15. Mr. Daga further made a submission that the rule of procedure as prevailing in the Sessions Court does not cast any obligation on the accused persons to disclose in their application regarding the particulars of earlier applications and their results. As such, according to Mr. Daga, the accused-applicants have not committed any illegality or tried to mislead the Court by not disclosing these relevant facts. As a matter of judicial discipline and judicial propriety, when the accused invoke the judicial discretion of the Court in the matter of grant of bail, it was not only obligatory but was also imperative for the accused to place before the Court all the facts which are relevant and have the bearing on exercise of judicial discretion. The matter cannot merely said to be procedural or requirement of compliance of any rule but also concerned with the responsibility and duty of the accused and also the Counsel representing such accused. It was obligatory on the part of the Counsel to be fair with the Court by disclosing all that is material and relevant.

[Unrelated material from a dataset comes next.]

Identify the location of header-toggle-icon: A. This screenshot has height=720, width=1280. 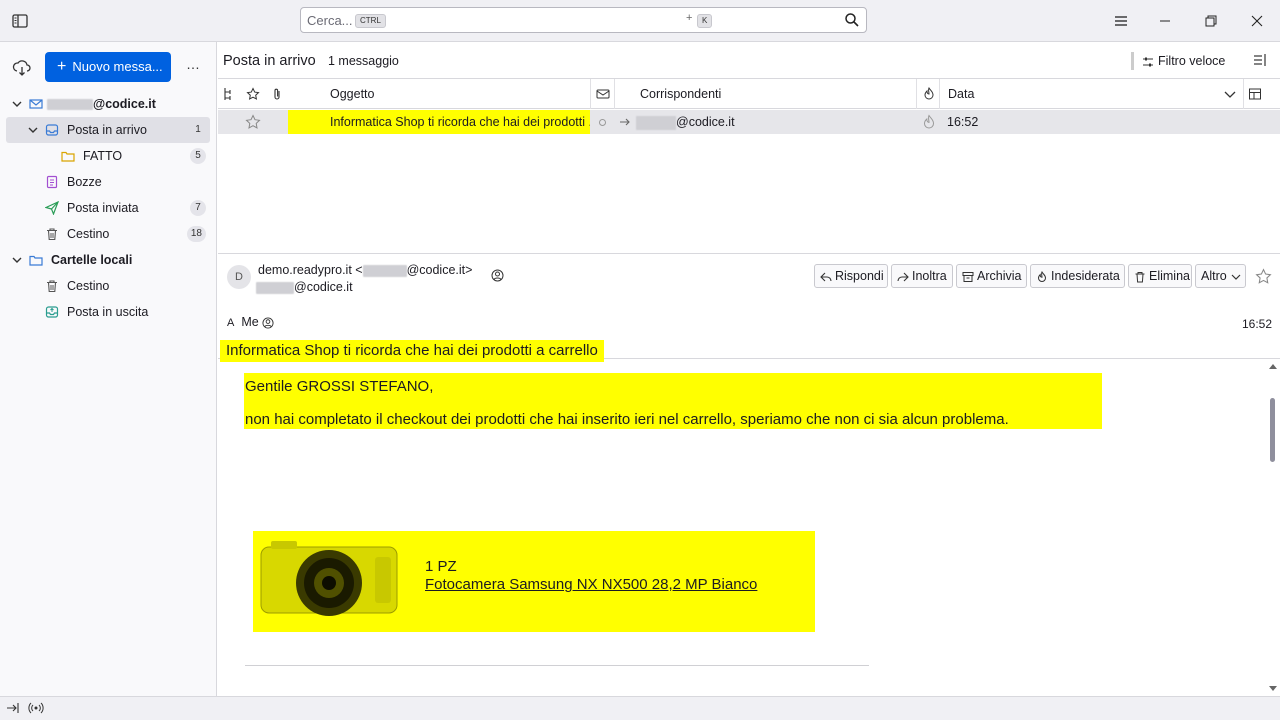
(230, 323).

In this regard it is not expedient to withhold certain facts which in the estimate may create embargo in securing the favourable result. Keeping back of such facts which ultimately may prove to be adverse to the party claiming relief amounts not only misdirecting but also fraud on the process of law as practised in the instant case. The Supreme Court in case of Shahzad Hasan Khan v. Ishtiaq Hasan Khan and another, has severely criticised the aspect of approaching different Bench of the High Court in such a matter of grant of bail.

16. The accused since procured a relief by suppressing necessary details have rendered themselves dis-entitled to continue to enjoy such privilege and benefit. The relief as obtained, does not flow from exercise of judicial discretion. The order of release is liable to be cancelled.

17. It is really unfortunate and painful Shri Dayalsingh K. Pawar, the Additional Sessions Judge though on record neither referred nor took into account the report of the Police Inspector (Exh. 3). The non-applicants were involved in a heinous crime. It has been committed in a most pre-planned manner. Shri Pawar, the learned Judge taking into consideration the seriousness of the matter involved ought not to have been so generous in releasing the non-applicants on bail. The entire approach of Shri Pawar and particularly the reasoning he has picked up for the grant of bail is not consistent with the material on record. They appear to be quite strange. The conduct in overlooking this voluminous material and adopting such reasoning demonstrates utter disregard towards the judicial discipline as well judicial responsibility. The learned Sessions Judge should not have so liberal as in the instant case for grant of bail. Judicial wisdom further cast a duty to make necessary enquiry if the relevant fact are not disclosed by the party or Counsel. Neglecting such duties results in complete miscarriage of justice and which a judge who is engaged in dispensing justice cannot afford.

18. I heard Shri Sirpurkar, the learned Counsel for applicant, Shri M.R. Daga, the learned Counsel appearing for non-applicants-accused and Shri R.G. Agarwal, the learned Counsel for the State. According to them, the rule and procedure as prevailing in the Sessions Court do not prescribe any duty for the accused in the matter of bail to make a statement regarding their earlier applications. If this is cannot, it invites the attention of the authorities to prescribe for rules and procedure where the applicants would be under obligation to disclose the relevant facts including the fact of the earlier proceedings. Else, the abuse of the process of law by keeping back the facts would become the regular feature in the Court of Sessions.

19. In the result, the applications are allowed. The impugned orders dated 17th September, 1987 and 16th October, 1987 are set aside. The non-applicants are directed to surrender to their bail bond forthwith.